Er wirkt nicht wie ein Menschenfänger. Charme und Charisma sind überschaubar. Im Gegensatz zu einstigen FPÖ-Größen wie Jörg Haider und Heinz-Christian Strache kann man sich Herbert Kickl kaum im trinkfreudigen und lebensfrohen Kreis einer Partyrunde vorstellen. Der 55-jährige Chef der rechten FPÖ ist dafür gedanklich blitzschnell, rhetorisch oft brillant und pflegt sein Image eines asketischen Politikers, der nicht zum "System" gehört.
Kickl hat aus Sicht der FPÖ in den vergangenen Jahren großartige Arbeit geleistet.
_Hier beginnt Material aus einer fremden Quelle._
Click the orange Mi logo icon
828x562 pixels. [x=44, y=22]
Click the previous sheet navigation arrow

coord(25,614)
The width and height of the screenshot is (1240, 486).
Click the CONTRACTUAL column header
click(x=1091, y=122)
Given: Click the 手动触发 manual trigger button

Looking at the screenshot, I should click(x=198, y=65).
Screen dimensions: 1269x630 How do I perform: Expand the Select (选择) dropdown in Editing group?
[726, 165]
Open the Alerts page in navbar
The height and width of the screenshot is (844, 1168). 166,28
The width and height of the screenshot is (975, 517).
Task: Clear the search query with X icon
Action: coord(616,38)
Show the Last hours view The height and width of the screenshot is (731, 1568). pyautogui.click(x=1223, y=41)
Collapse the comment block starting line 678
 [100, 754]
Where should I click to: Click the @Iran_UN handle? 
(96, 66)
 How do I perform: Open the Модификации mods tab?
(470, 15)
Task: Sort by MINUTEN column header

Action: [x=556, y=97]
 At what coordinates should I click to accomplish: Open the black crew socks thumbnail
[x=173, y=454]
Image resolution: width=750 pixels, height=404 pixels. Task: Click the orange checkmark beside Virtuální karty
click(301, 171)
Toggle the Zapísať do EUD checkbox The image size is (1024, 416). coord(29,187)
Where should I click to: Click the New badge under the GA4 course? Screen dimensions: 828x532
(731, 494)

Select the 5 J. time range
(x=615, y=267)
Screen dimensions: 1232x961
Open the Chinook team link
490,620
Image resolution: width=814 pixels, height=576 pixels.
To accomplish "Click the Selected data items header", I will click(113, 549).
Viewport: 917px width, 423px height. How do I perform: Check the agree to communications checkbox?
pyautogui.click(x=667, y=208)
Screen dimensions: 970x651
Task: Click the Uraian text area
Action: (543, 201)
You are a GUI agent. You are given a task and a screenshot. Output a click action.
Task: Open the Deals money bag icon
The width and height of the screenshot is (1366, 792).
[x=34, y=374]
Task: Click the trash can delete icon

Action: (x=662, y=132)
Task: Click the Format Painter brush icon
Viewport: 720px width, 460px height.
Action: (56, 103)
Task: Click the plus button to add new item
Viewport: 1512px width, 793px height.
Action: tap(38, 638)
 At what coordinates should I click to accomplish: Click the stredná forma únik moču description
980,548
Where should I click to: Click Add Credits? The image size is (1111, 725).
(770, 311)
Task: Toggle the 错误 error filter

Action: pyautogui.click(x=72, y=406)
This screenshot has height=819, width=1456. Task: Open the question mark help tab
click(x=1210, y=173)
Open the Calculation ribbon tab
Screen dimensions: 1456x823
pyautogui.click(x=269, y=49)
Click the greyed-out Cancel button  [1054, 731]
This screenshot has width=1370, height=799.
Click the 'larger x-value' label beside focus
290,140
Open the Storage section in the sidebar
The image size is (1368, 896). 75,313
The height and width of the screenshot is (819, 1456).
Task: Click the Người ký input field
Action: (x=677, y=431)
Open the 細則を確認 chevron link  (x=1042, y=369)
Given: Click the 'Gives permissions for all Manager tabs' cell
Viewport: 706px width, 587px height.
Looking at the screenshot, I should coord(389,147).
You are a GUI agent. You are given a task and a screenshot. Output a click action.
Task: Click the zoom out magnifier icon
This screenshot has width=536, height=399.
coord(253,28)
Die österreichischen Rechtspopulisten waren nach der Ibiza-Affäre rund um Ex-Chef Strache 2019 schwer angeschlagen. Der Gewinn der Nationalratswahl ist ihr bisher größter Triumph - mit der Chance, Kickl zum extrem bürgernahen "Volkskanzler" zu machen. "Volkskanzler" wird als Begriff mit den Nationalsozialisten in Verbindung gebracht, wurde aber auch außerhalb dieses Zusammenhangs verwendet.
Vom Innenminister zum erfolgreichen Oppositionellen
Seit 2021 steht der Langstreckenläufer und Kletterer Kickl an der Spitze der Rechtspopulisten. Er hat eine lange parteiinterne Karriere hinter sich. Als er sich als junger Mann bei FPÖ vorstellte, sagte er seinen Biografen Gernot Bauer und Robert Treichler zufolge: "Ich kann zwar nichts, aber ich kann alles lernen." In der Freiheitlichen Akademie, dem politischen Nachwuchszentrum der Rechtspopulisten, sei er anfangs eher eine Art Helfer gewesen, der Flipcharts und Poster aufstellt. Doch sein Talent fällt auf, er macht Karriere.
Er wird Redenschreiber des von ihm bewunderten Haider, mit dem in den 1980er Jahren der Höhenflug der FPÖ begann. Er wird die rechte Hand von Strache, dessen Aufstieg er ab 2005 als FPÖ-Generalsekretär zwölf Jahre lang begleitete. Lange bevor der damalige US-Präsident Donald Trump "America first" als Losung ausgab, hatte die FPÖ sich mithilfe von Kickl als "soziale Heimatpartei" positioniert, die zuerst auf die Interessen der Österreicher schauen wollte. Slogans aus der Feder von Kickl: "Daham statt Islam" oder "Mehr Mut für unser Wiener Blut - zu viel Fremdes tut niemanden gut".
In der 2017 gebildeten ÖVP-FPÖ-Regierung wurde Kickl Innenminister und hinterließ aus Sicht seiner Kritiker verbrannte Erde. Unter anderem untergrub eine von ihm initiierte Razzia beim Bundesamt für Verfassungsschutz und Terrorismusbekämpfung (BVT) die Reputation des Geheimdienstes.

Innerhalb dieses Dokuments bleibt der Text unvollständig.